Their rating committee downgraded us by one notch to reflect our high dependency on the US economy, exposure to shocks in tourism revenues, relatively high probability of a natural disaster and net external debt that is about twice that of our ‘B’ rated peers.
Fitch then added one positive notch as an adjustment to offset the deterioration in the SRM output driven by volatility from the pandemic shock, including on GDP growth. Noting that while the deterioration of GDP growth and the volatility variables reflects a very substantial and unprecedented exogenous shock, Fitch believes that Jamaica so far has demonstrated the capacity to absorb it without lasting effects on its long-term macroeconomic stability.
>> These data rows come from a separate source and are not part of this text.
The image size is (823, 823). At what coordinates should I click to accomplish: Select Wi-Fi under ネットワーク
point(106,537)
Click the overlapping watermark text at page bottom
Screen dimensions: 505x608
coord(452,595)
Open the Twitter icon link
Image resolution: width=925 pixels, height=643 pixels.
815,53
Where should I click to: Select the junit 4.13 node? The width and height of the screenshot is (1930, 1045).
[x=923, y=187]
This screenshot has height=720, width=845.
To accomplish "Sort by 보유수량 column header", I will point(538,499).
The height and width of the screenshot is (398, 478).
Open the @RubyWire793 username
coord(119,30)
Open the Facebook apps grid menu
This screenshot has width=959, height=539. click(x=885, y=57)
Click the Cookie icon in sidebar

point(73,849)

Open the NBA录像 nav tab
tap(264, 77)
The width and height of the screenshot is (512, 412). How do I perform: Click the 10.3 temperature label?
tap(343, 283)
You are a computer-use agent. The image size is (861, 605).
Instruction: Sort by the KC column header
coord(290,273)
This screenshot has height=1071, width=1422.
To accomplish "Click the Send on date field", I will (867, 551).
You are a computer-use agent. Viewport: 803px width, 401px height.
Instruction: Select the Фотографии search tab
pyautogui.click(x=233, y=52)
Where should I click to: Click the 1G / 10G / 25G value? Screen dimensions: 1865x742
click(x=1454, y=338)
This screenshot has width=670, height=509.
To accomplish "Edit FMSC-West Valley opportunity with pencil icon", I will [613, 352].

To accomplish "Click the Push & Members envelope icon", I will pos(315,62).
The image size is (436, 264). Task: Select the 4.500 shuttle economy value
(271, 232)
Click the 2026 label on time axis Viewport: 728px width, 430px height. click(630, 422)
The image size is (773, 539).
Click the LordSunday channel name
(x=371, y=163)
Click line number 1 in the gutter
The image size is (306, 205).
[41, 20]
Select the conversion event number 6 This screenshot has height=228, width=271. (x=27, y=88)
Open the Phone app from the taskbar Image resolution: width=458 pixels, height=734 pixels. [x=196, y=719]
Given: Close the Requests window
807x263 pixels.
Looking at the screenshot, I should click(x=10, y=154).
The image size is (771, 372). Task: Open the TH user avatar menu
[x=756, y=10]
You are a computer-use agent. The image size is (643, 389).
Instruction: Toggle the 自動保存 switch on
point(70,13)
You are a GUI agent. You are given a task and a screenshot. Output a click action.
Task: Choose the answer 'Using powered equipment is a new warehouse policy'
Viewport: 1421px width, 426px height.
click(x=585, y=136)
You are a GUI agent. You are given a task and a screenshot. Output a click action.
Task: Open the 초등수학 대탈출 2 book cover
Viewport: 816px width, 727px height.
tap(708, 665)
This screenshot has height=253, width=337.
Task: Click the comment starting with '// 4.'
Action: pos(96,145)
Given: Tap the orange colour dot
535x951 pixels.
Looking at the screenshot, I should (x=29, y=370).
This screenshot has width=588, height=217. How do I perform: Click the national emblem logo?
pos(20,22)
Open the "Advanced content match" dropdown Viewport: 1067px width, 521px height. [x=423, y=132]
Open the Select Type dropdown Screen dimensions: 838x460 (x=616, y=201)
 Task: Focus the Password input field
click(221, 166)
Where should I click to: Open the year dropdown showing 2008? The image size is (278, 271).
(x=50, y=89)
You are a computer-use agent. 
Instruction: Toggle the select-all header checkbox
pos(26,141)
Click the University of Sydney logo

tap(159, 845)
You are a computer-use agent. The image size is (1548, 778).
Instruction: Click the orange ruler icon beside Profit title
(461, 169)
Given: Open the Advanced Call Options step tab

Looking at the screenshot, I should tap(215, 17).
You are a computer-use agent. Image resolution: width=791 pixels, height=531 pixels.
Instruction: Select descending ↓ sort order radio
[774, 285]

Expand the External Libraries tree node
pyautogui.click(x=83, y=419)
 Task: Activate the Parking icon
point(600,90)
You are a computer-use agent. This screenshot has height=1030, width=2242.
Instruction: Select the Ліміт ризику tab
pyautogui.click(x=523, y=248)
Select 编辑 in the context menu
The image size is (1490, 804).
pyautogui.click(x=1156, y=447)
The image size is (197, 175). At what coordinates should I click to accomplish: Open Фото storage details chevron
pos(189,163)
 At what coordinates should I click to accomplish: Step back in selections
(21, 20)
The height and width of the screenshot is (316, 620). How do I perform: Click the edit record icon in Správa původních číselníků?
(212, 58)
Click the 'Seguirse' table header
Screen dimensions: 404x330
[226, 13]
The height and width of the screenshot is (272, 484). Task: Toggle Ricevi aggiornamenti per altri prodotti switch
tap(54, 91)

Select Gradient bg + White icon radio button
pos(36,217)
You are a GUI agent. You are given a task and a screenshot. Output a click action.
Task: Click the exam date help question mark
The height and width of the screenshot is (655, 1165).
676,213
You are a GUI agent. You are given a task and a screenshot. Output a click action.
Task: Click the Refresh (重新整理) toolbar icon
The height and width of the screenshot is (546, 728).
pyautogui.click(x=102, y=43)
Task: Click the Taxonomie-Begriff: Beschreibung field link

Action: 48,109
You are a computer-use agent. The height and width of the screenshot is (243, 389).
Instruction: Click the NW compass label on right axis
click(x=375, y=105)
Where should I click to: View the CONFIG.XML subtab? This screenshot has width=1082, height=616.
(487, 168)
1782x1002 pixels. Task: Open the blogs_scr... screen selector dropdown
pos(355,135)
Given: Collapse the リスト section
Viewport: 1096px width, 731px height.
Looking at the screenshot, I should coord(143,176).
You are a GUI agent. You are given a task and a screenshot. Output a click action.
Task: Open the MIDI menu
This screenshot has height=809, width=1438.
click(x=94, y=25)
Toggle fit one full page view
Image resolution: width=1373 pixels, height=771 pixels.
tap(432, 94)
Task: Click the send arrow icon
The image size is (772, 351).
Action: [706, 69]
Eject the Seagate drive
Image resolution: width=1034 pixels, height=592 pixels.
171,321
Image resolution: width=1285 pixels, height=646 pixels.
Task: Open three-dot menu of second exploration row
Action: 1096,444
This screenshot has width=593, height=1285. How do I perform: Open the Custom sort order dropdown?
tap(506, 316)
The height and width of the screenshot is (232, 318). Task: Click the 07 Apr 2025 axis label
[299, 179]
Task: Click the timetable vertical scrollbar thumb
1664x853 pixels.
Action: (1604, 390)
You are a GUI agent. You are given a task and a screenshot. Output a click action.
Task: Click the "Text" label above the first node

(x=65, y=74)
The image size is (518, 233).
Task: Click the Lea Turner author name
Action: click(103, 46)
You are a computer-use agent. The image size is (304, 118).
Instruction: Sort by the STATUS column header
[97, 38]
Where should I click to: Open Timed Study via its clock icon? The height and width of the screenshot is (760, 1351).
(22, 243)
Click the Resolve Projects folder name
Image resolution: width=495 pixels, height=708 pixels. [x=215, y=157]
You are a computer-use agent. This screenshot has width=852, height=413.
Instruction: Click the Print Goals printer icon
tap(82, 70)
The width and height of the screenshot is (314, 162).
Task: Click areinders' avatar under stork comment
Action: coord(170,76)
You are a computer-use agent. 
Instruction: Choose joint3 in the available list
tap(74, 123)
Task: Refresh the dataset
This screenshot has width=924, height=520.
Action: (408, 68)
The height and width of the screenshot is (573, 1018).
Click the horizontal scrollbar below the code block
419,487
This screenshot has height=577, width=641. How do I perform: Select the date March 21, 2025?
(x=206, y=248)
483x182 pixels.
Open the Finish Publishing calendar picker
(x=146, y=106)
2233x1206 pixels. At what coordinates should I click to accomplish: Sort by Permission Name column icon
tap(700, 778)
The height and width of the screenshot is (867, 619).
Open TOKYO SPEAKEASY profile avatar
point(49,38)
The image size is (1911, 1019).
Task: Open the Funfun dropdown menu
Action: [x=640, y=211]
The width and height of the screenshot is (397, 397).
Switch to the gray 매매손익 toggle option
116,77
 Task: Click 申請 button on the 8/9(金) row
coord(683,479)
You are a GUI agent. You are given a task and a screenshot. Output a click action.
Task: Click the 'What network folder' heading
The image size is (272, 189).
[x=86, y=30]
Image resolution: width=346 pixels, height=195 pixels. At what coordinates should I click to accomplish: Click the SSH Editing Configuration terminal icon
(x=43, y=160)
The strengthening of fiscal and monetary policy frameworks contributes to this macro policy notch.
In summary, Fitch, with perhaps masterful timing from our budget debate perspective, has rewarded our minister of finance’s fiscal prudence and recent institutional strengthening by not downgrading us as might normally be expected (and has always occurred in the past) after such an enormous shock.
The minister of finance, who clearly signalled Jamaica’s high risks in his budget speech as a reason for fiscal prudence, will no doubt feel vindicated in his approach.